Word for word, copy all of the entries.

* * * * * * *

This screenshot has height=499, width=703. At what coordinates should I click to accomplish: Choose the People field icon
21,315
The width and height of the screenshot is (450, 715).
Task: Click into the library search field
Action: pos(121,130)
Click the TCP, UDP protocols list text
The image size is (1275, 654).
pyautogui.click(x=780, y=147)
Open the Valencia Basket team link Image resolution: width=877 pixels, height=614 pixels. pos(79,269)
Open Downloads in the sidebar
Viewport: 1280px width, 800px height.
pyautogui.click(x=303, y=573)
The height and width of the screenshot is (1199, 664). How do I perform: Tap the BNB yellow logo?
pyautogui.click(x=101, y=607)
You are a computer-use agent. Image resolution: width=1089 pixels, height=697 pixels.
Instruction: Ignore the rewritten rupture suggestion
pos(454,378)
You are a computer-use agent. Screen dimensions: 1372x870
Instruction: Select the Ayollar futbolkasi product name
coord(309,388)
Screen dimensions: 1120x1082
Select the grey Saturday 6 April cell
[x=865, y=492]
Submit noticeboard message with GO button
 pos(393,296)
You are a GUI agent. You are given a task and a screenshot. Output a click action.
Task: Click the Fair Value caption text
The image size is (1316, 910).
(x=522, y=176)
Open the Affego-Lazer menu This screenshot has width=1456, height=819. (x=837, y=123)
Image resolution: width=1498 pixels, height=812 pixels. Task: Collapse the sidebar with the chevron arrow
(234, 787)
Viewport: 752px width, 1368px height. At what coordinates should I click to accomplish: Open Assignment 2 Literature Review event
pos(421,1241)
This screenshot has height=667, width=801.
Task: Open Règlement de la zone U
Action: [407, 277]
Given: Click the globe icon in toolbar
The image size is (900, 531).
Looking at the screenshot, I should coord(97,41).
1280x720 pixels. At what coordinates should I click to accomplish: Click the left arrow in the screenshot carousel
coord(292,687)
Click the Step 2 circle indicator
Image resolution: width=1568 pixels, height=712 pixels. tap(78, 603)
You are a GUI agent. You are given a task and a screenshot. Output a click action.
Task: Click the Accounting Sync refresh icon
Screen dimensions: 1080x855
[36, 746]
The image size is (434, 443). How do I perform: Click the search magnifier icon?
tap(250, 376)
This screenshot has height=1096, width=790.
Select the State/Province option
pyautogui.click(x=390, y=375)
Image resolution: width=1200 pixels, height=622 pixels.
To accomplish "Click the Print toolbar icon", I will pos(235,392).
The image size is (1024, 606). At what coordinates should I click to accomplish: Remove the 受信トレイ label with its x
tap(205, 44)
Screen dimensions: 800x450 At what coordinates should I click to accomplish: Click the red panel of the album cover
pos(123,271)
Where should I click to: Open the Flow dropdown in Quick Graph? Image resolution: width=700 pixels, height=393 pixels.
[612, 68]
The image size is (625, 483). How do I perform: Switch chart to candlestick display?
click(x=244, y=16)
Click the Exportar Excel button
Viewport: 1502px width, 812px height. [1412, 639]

* * * * * * *

- **OUTPUT**:
This screenshot has height=499, width=703. At what coordinates should I click to accomplish: Choose the People field icon
21,315
The width and height of the screenshot is (450, 715).
Task: Click into the library search field
Action: pos(121,130)
Click the TCP, UDP protocols list text
The image size is (1275, 654).
pyautogui.click(x=780, y=147)
Open the Valencia Basket team link Image resolution: width=877 pixels, height=614 pixels. pos(79,269)
Open Downloads in the sidebar
Viewport: 1280px width, 800px height.
pyautogui.click(x=303, y=573)
The height and width of the screenshot is (1199, 664). How do I perform: Tap the BNB yellow logo?
pyautogui.click(x=101, y=607)
You are a computer-use agent. Image resolution: width=1089 pixels, height=697 pixels.
Instruction: Ignore the rewritten rupture suggestion
pos(454,378)
You are a computer-use agent. Screen dimensions: 1372x870
Instruction: Select the Ayollar futbolkasi product name
coord(309,388)
Screen dimensions: 1120x1082
Select the grey Saturday 6 April cell
[x=865, y=492]
Submit noticeboard message with GO button
 pos(393,296)
You are a GUI agent. You are given a task and a screenshot. Output a click action.
Task: Click the Fair Value caption text
The image size is (1316, 910).
(x=522, y=176)
Open the Affego-Lazer menu This screenshot has width=1456, height=819. (x=837, y=123)
Image resolution: width=1498 pixels, height=812 pixels. Task: Collapse the sidebar with the chevron arrow
(234, 787)
Viewport: 752px width, 1368px height. At what coordinates should I click to accomplish: Open Assignment 2 Literature Review event
pos(421,1241)
This screenshot has height=667, width=801.
Task: Open Règlement de la zone U
Action: [407, 277]
Given: Click the globe icon in toolbar
The image size is (900, 531).
Looking at the screenshot, I should coord(97,41).
1280x720 pixels. At what coordinates should I click to accomplish: Click the left arrow in the screenshot carousel
coord(292,687)
Click the Step 2 circle indicator
Image resolution: width=1568 pixels, height=712 pixels. tap(78, 603)
You are a GUI agent. You are given a task and a screenshot. Output a click action.
Task: Click the Accounting Sync refresh icon
Screen dimensions: 1080x855
[36, 746]
The image size is (434, 443). How do I perform: Click the search magnifier icon?
tap(250, 376)
This screenshot has height=1096, width=790.
Select the State/Province option
pyautogui.click(x=390, y=375)
Image resolution: width=1200 pixels, height=622 pixels.
To accomplish "Click the Print toolbar icon", I will pos(235,392).
The image size is (1024, 606). At what coordinates should I click to accomplish: Remove the 受信トレイ label with its x
tap(205, 44)
Screen dimensions: 800x450 At what coordinates should I click to accomplish: Click the red panel of the album cover
pos(123,271)
Where should I click to: Open the Flow dropdown in Quick Graph? Image resolution: width=700 pixels, height=393 pixels.
[612, 68]
The image size is (625, 483). How do I perform: Switch chart to candlestick display?
click(x=244, y=16)
Click the Exportar Excel button
Viewport: 1502px width, 812px height. [1412, 639]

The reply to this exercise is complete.